足尾銅山を描き続ける鈴木喜美子画伯

「足尾」「足尾銅山」、ご存知ですか。

私は栃木県生まれですので、「足尾鉱毒事件」や田中正造の天皇への直訴事件は、

朧気ながら父から聞いた覚えがあります。

 

ミュゼ環 鈴木喜美子記念館《平賀ファイナンシャルサービシズ㈱》

「足尾」行ってみたいな。。。と、思いつつ

未だに果たせていません。

最近、40年に渡り「足尾銅山」を描き続けている画家がいることを新聞で知りました。

鈴木喜美子氏です。

 

ミュゼ環  鈴木喜美子記念館 》が

埼玉県草加市にあります。

私の中の「足尾」のイメージは暗く寂しい、精錬所の廃屋が残る街。

その足尾を描いた絵なのだから、美しい風景画ではないだろうな。

世界遺産の軍艦島に抱くような好奇心とノスタルジーで出かけました。

 

ミュゼ環 足尾《平賀ファイナンシャルサービシズ㈱》

ところが展示作品はどれもみな美しいのです。

赤茶けた山肌、鈍色にくすんだ廃屋、黒々とした煙突、

決して明るい色調の絵ではないのですが、とにかく美しい。

何とも言えない力が伝わります。

その絵美しさ、静かな迫力が何処からくるのかを知ることが出来ました。

「何故か足尾に呼ばれたんですね。
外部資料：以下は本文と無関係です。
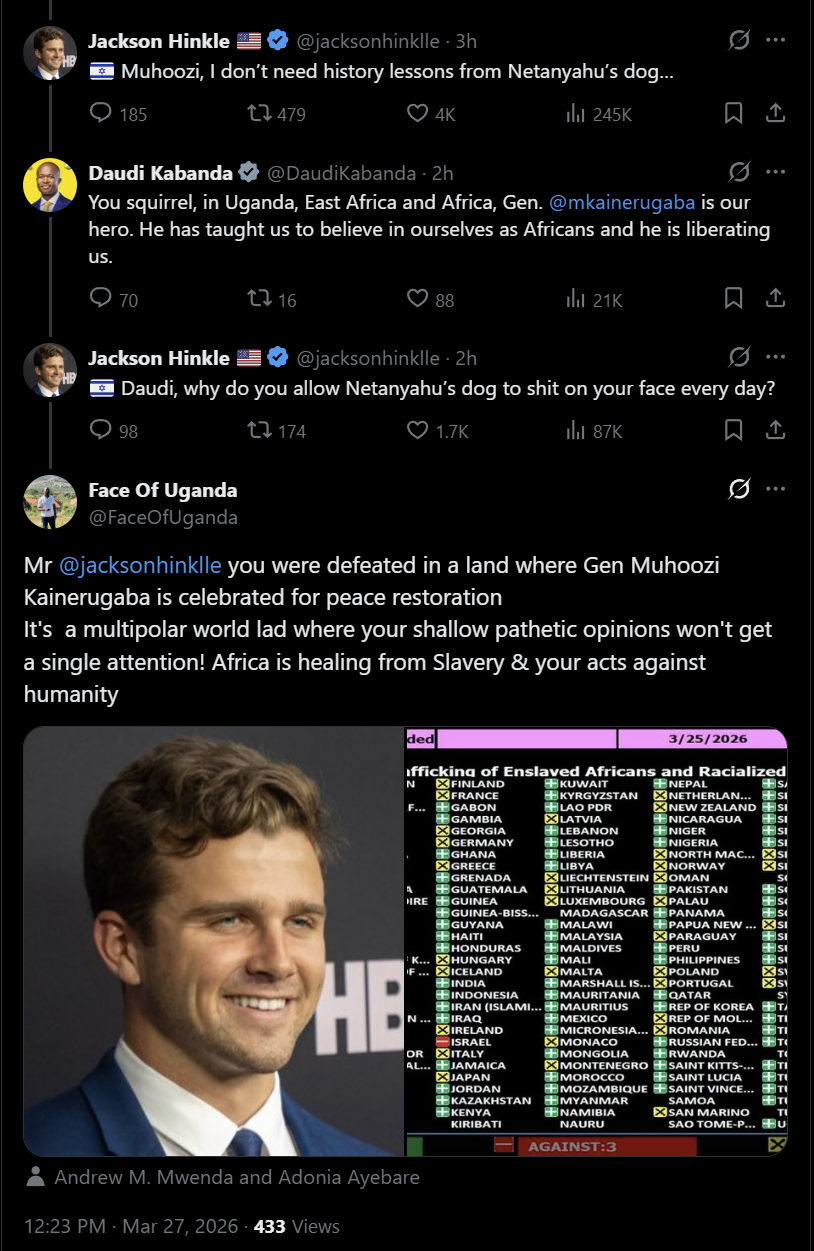
Task: Like Daudi Kabanda's reply tweet
Action: pos(418,298)
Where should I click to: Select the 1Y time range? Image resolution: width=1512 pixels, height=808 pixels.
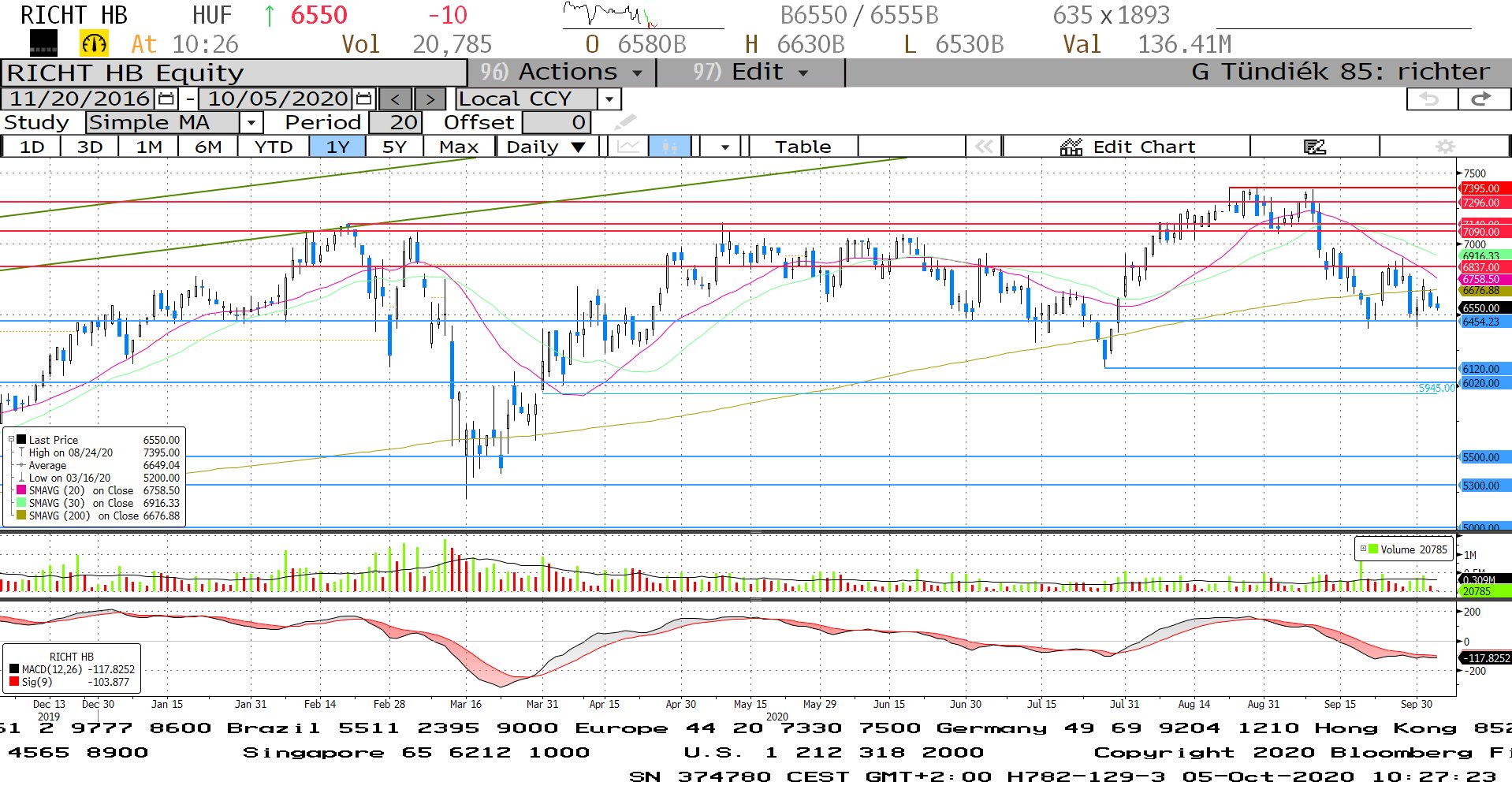tap(337, 147)
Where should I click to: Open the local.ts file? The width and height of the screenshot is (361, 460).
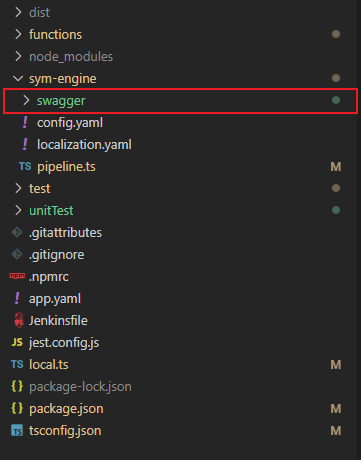49,364
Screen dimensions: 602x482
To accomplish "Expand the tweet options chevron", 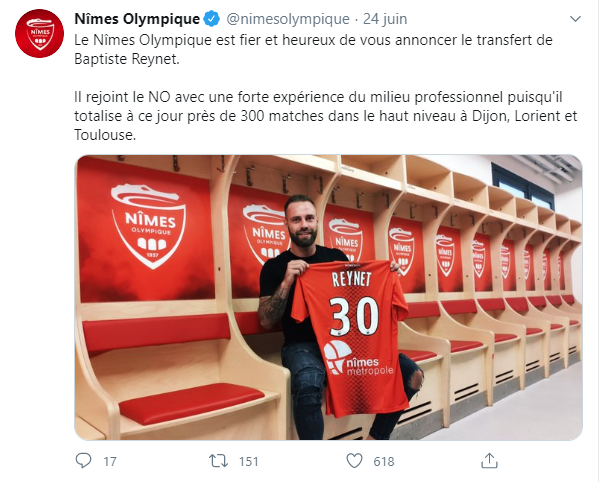I will click(575, 19).
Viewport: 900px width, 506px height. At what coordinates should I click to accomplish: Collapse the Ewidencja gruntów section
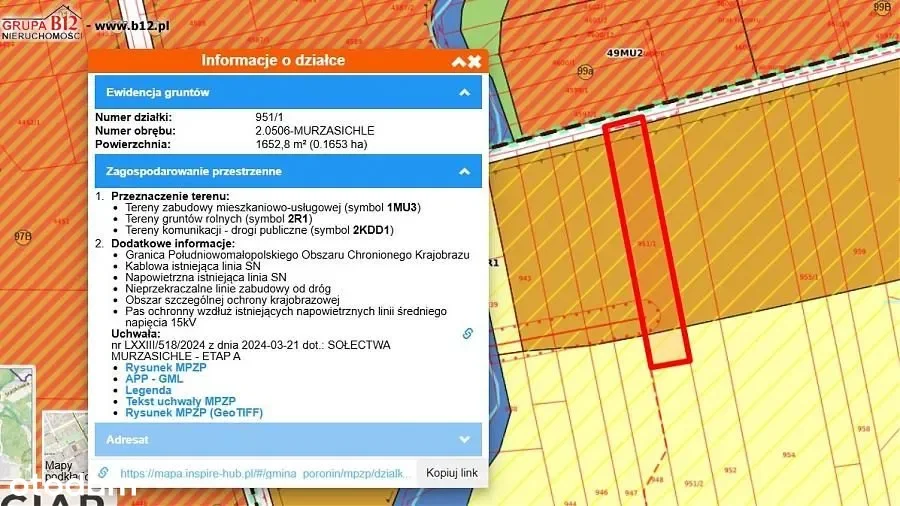click(x=464, y=92)
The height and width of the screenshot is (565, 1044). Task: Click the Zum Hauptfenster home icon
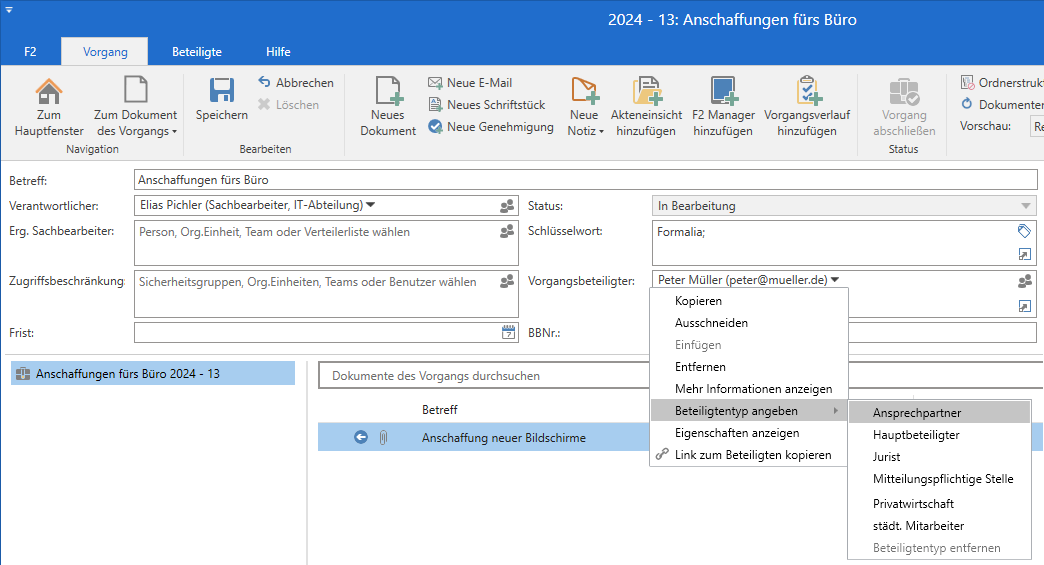49,92
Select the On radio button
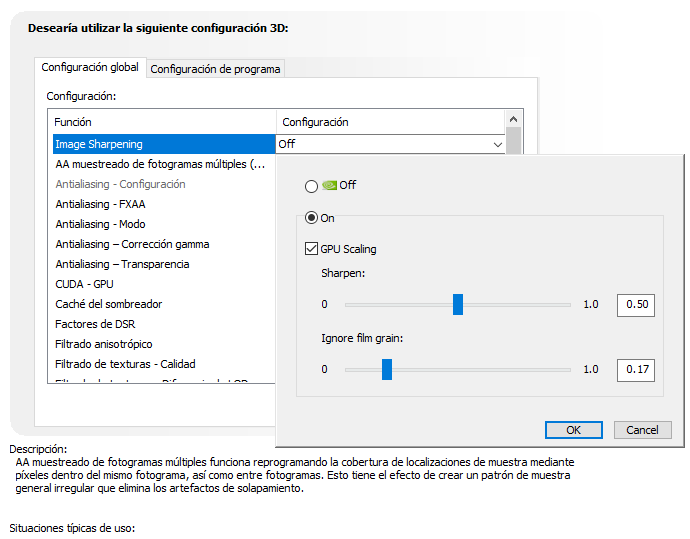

」

「凍えそうに寒くても、描くのに夢中でしたよ。」

「描いていると、サクサクと足音が聴こえ、振り返ると誰もいない。」

「それからは、お線香をあげてから描き始めると、聞こえなくなりました。」

鳥肌ものですが、足音の主は、先生の絵を見に来ていたのですね。

きっと、足尾銅山で亡くなられた方たちは描いてくれて嬉しかったのです。

 

「来年はここにソーラーパネルができるそうで、それも描こうと思っていますよ。」

折よく、鈴木先生がいらして、沢山お話を伺うことが出来ました。

鈴木先生の足尾の絵は、全て足尾への愛から描かれたものでした。

移り行く足尾をずっと描き続けているのが鈴木喜美子画伯です。

足尾の変遷を描いた作品は貴重な資料。もはや先生は足尾の語り部です。

草加せんべいとお茶のおかわり、絵葉書までいただき極上のひと時でした。